- Directions for this task: Output the records that follow exactly as they are written.
-------- Information supplied
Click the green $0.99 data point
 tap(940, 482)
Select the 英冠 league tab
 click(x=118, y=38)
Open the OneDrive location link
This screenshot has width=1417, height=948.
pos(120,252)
----------------
- Answer section:
Click the green $0.99 data point
 tap(940, 482)
Select the 英冠 league tab
 click(x=118, y=38)
Open the OneDrive location link
This screenshot has width=1417, height=948.
pos(120,252)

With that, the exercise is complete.